What is the Disaggregated Memory Architecture for AI Data Centers Market forecast to be worth by 2036?
USD 2.8 billion in 2026 to USD 11.9 billion by 2036 at 15.6% CAGR.
- The disaggregated memory architecture for AI data centers market reached USD 2.4 billion in 2025 as teams tested new memory tiers.
- Demand is projected to increase from USD 2.8 billion in 2026 to USD 11.9 billion by 2036.
- The market is forecast to record 15.6% CAGR from 2026 to 2036.

What are the defining numbers behind Disaggregated Memory Architecture for AI Data Centers Market growth?
USD 9.1 billion absolute opportunity by 2036.
- Demand Drivers in the Market
- AI clusters need memory expansion methods that reduce idle capacity trapped inside individual servers.
- CXL-based designs are expected to help operators add capacity without replacing every compute node.
- Training systems require predictable bandwidth when accelerators wait on memory access or data movement.
- Cloud buyers are expected to prefer validation proof across processors and controllers. Firmware and operating support must be clear before approval.
- Key Segments Analyzed
- By Memory Architecture: CXL-based Memory Architecture is expected to hold 44.0% share in 2026 because it gives AI clusters a clearer route to pooled memory expansion.
- By AI Infrastructure: AI Training Clusters is projected to account for 43.0% share in 2026 as large model development carries the highest capacity pressure.
- By End-use Industry: Hyperscale Data Centers is anticipated to capture 46.0% share in 2026 due to cloud AI infrastructure spending.
- By Customer Category: Hyperscale Cloud Providers is estimated to represent 42.0% share in 2026 since they operate the broadest AI compute fleets.
- By Interconnect Technology: Compute Express Link (CXL) is forecast to hold 45.0% share in 2026 because it supports memory expansion.
- Analyst Opinion at Fact.MR
- Shambhu Nath Jha, Senior Consultant at Fact.MR, states, “Disaggregated memory platforms must show that pooled capacity improves utilization without disrupting bandwidth or compatibility across AI clusters. Production acceptance is expected to depend on controller behavior, firmware stability and CXL interoperability through demanding workloads rather than headline memory capacity alone.”
- Strategic Implications
- Platform providers should organize sales materials around training, inference and memory pooling use cases.
- Memory suppliers need validation paths that show controller behavior, firmware stability and CPU compatibility.
- Cloud and enterprise data center teams should compare total cost through utilization gains and upgrade timing. Avoided stranded capacity is expected to matter during budget approval.
- Channel partners can build differentiation by supporting proof-of-concept work, configuration guidance and lifecycle documentation.
The USA records the highest country CAGR at 16.8% by 2036. South Korea follows at 16.1%. Japan is projected at 15.4%. Germany is forecast at 14.8%. Canada is estimated at 14.2%. Singapore is estimated at 13.7%. Taiwan is estimated at 13.1%.
How does the Disaggregated Memory Architecture for AI Data Centers Market break down by segment?
CXL-based Memory Architecture is expected to lead Memory Architecture with 44.0% share in 2026. AI Training Clusters is projected to lead AI Infrastructure with 43.0% share in 2026.
Why does CXL-based Memory Architecture lead Memory Architecture?
CXL-based Memory Architecture is projected to account for 44.0% share in 2026.

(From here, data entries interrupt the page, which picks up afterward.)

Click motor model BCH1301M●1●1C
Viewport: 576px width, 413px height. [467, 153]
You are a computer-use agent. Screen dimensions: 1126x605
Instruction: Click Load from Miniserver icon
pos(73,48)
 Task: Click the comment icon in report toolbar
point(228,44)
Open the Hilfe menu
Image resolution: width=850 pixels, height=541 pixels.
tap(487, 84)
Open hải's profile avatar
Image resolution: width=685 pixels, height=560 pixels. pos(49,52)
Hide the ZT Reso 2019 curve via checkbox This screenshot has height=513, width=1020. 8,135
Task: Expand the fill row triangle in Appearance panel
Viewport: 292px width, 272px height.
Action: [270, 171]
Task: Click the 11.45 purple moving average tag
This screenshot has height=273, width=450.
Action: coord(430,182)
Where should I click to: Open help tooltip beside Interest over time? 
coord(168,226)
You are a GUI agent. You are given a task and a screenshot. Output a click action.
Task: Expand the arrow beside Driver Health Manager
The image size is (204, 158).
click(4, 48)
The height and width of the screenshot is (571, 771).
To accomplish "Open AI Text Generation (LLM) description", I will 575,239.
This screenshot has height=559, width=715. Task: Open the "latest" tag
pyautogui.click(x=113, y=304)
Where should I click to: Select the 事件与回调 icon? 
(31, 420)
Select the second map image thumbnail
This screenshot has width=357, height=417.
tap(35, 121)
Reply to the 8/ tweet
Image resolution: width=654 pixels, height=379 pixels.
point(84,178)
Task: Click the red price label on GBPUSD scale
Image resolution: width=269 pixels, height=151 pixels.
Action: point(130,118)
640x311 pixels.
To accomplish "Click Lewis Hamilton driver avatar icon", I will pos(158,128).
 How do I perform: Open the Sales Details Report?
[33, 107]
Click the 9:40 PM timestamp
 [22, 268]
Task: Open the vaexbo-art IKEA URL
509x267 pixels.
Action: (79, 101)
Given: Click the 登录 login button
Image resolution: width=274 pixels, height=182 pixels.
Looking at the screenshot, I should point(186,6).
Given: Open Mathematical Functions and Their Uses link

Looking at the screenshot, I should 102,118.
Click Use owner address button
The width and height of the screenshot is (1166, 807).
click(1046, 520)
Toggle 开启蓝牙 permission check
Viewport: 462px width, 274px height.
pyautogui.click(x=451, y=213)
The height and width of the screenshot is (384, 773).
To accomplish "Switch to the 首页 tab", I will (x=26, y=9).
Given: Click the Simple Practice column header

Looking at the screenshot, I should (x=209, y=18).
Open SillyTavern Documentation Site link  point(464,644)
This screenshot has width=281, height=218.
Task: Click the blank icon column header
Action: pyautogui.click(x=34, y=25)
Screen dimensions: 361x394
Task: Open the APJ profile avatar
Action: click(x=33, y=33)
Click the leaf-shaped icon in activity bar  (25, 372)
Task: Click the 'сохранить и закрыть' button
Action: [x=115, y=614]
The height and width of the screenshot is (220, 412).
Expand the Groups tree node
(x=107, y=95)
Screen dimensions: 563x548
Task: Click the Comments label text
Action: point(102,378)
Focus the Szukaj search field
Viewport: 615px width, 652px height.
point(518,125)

CXL-based Memory Architecture leads because it lets operators attach memory outside fixed server boundaries. Buyers reviewing data center SSD planning are expected to value designs that reduce stranded capacity before new server purchases are approved.
Why does AI Training Clusters lead AI Infrastructure?
AI Training Clusters are expected to hold 43.0% share in 2026.

Training clusters carry long memory-access cycles when large models move data across many nodes. Demand from prefabricated AI pods can add pressure for compact designs that need predictable memory access across dense equipment groups.
Why does Hyperscale Data Centers lead End-use Industry?
At 46.0% share in 2026, Hyperscale Data Centers are anticipated to lead End-use Industry.

Hyperscale operators run dense AI platforms across broad fleets. Their planning touches 3D semiconductor packaging because advanced AI hardware depends on coordination among compute chips, memory and interconnect decisions.
Why does Hyperscale Cloud Providers lead Customer Category?
Hyperscale Cloud Providers are estimated to represent 42.0% share in 2026.

Hyperscale cloud providers lead because they need repeatable configuration models for large AI fleets. Enterprise operators remain selective when new memory fabrics must fit existing power and cooling plans for AI power supply units.
Why does Compute Express Link (CXL) lead Interconnect Technology?
Compute Express Link (CXL) is forecast to hold 45.0% share in 2026.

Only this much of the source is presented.